Justice for Journalists Foundation is a non-governmental organization whose mission is to fight impunity for attacks against media. Based in London, its main goal is to protect journalists from the abuse of their right to freedom of expression, increase public awareness about attacks on media workers and provide journalists with the knowledge and skills necessary to protect themselves from professional risks.

The Foundation collaborates with international NGOs, journalists, educational and research organizations. Among the partners of Justice for Journalists are Reporters Without Borders, the Foreign Policy Centre, Article 19, Charter 97 and Rory Peck Trust.

Activities 
The Foundation's activities consist of four main areas, as stated on its website. 

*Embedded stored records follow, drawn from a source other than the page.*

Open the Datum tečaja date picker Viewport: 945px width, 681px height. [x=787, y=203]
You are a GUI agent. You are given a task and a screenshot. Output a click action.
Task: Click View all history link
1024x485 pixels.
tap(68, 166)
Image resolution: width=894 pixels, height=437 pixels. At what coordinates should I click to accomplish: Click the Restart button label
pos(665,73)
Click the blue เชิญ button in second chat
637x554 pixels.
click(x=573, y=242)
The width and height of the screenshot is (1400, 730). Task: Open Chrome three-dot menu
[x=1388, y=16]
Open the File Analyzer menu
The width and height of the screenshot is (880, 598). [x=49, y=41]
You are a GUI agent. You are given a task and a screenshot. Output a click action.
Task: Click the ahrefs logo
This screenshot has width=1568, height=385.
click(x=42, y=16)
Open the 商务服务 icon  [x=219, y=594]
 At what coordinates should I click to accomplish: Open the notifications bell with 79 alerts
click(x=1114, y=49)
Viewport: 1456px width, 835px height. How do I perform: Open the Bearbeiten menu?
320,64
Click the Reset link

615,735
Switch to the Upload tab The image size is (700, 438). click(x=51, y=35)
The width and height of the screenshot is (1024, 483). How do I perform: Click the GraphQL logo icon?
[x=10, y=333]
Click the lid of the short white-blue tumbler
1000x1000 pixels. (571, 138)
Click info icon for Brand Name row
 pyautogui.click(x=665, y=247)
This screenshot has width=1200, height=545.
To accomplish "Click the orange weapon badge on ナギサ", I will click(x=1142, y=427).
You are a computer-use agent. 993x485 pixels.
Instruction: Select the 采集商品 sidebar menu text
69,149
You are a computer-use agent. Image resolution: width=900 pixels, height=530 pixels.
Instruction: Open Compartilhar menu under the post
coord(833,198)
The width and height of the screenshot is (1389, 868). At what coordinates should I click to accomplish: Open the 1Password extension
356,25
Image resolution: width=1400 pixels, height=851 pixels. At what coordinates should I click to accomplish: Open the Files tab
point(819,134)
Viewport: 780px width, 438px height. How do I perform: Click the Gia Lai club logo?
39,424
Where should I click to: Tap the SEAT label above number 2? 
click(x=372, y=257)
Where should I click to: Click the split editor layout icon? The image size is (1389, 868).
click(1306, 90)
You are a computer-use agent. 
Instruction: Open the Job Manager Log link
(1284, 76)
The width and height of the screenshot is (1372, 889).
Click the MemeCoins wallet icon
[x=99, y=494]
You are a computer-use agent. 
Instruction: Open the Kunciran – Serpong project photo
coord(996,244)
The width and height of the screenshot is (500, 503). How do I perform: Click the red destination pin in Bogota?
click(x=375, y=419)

 Grants for investigating violent crimes against media workers.
 Media Risk Map: monitoring and analysis of attacks on media workers in 12 post-Soviet countries (excluding the Baltic states).
 The Orkhan Dzhemal Media Safety Academy, Russian-language safety training for professional journalists, citizen journalists, and bloggers.
 Raising public awareness about the realities of media work worldwide via visual and print materials, as well as conferences, roundtables, and seminars.

Investigative Grants 

Every year, the Justice for Journalists Foundation awards grants to professional and independent journalists, as well as NGOs, to investigate violent crimes against journalists and media workers. The grant program is open to journalists from around the world.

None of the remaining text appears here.